* [PAGE TEXT]
Powers v. Coccia

861 A.2d 466, 2004 R.I. LEXIS 182, 2004 WL 2812903
CourtSupreme Court of Rhode Island
DecidedDecember 9, 2004
Docket2004-91-Appeal
StatusPublished
Cited by3 cases

This text of 861 A.2d 466 (Powers v. Coccia) is published on Counsel Stack Legal Research, covering Supreme Court of Rhode Island primary law. Counsel Stack provides free access to over 12 million legal documents including statutes, case law, regulations, and constitutions.

Bluebook
Powers v. Coccia, 861 A.2d 466, 2004 R.I. LEXIS 182, 2004 WL 2812903 (R.I. 2004).

Opinion

OPINION

PER CURIAM.

The plaintiff, Luanne Powers, individually and as guardian and next friend of her children, the minor plaintiffs James and Amanda Powers, appeal from a Superior Court judgment denying their motion for a new trial. This case came before the Court for oral argument on October 27, 2004, pursuant to an order directing all parties to appear and show cause why the *468 issues raised in this appeal should not summarily be decided. After considering the arguments of counsel and examining the memoranda filed by the parties, we are of the opinion that cause has not been shown, and we will proceed to decide the case at this time. For the reasons stated below, we deny the defendant’s appeal.

Facts and Travel

This dispute arises from the parties’ relationship as landlord and tenant. The defendant, Joseph A. Coccia, owns a rental property located at 341 Farmington Avenue in the City of Cranston, Rhode Island. From October 1, 1997, through July 2001, Luanne Powers leased a second-floor apartment in the building and resided there with her two children. In June 2000, Powers noticed birds flying close to her bedroom window and alerted Coccia of the possibility that they were nesting in the gutter of the house. The defendant inspected the area in and around Powers’ bedroom window, but, finding no evidence of birds, he took no further action.

Approximately one year later, plaintiffs’ apartment became infested with bird mites. As soon as Powers became aware of the problem, she contacted New England Pest Control and then further complained to defendant. At that point, defendant began to combat the problem, first calling New England Pest Control to learn the status of their assessment of the apartment, and then, after learning that New England Pest Control could not immediately exterminate, contacting a number of exterminators and contractors until he was able to secure the necessary services. Ultimately, defendant hired Critter Control, a pest control company, which determined that birds had entered and nested in the attic via an opening in the side of the house. Critter Control removed a bird’s nest from the attic, but suggested to defendant that he hire another company to exterminate the mites. Coccia immediately contacted Interstate Pest Control, which fumigated Powers’ apartment that very day.

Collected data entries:
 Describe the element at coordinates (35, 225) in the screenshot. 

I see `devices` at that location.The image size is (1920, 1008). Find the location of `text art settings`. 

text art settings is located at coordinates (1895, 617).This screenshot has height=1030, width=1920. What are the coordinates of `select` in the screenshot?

* [TASK REQUIREMENTS]
1 – Using the Powers v. Coccia opinion, answer these questions:
(a) On what date did the case come before the Court for oral argument?
(b) At what address is the defendant's rental property located?
(c) Which company fumigated the plaintiff's apartment?
2 – Carry the Powers v. Coccia opinion forward, picking up right after its last sentence.
The data entries stand apart from the Powers v. Coccia opinion and are not part of it.

* [ANSWERS FOR THE EXERCISE]
1 –
(a) October 27, 2004
(b) 341 Farmington Avenue in the City of Cranston, Rhode Island
(c) Interstate Pest Control

2 –
Nonetheless, plaintiffs continued to complain of mite infestation. Despite several additional fumigations and work done by J & M Construction to fix the opening in the side of the house, Powers gave notice to Coccia that she and her children would vacate the apartment. Subsequently, Powers filed two separate lawsuits against defendant, one in the Superior Court for negligence, and another in the District Court, seeking the recovery of her security deposit. 1 Although we now address plaintiffs’ appeal in the negligence action, an affidavit introduced into evidence by defendant in the security deposit suit but excluded in the negligence suit‘is at the heart of our decision.

In her negligence suit, Powers alleged that defendant’s failure to maintain the premises resulted in bird mite infestation that caused illness to her and her children. After a jury found for defendant, plaintiff filed a motion for a new trial. Powers sought a new trial on the following grounds: (1) the judgment was against the law; (2) the judgment was against the evidence and the weight thereof; and (3) the judgment failed to respond to the merits of the controversy and failed to do substantial justice. In its decision filed on January 20, 2004, the Superior Court denied plaintiffs’ motion, and ruled that a new trial was not warranted. 2

*469 The plaintiffs subsequently filed this timely appeal, arguing that the trial justice in the negligence action erred when she denied plaintiffs’ effort to introduce certain documents that defendant filed in the security deposit action. Those documents included defendant’s affidavit, which incorporated statements that New England Pest Control, Interstate Pest Control, and Critter Control made to him, as well as documents that were incorporated by reference in the affidavit from the pest control companies and a representative of J & M Construction Company. The plaintiffs maintain that under Rule 801(d)(2)(B)(D) of the Rhode Island Rules of Evidence, defendant’s affidavit and its accompanying documents are not hearsay, and therefore should have been admitted by the court.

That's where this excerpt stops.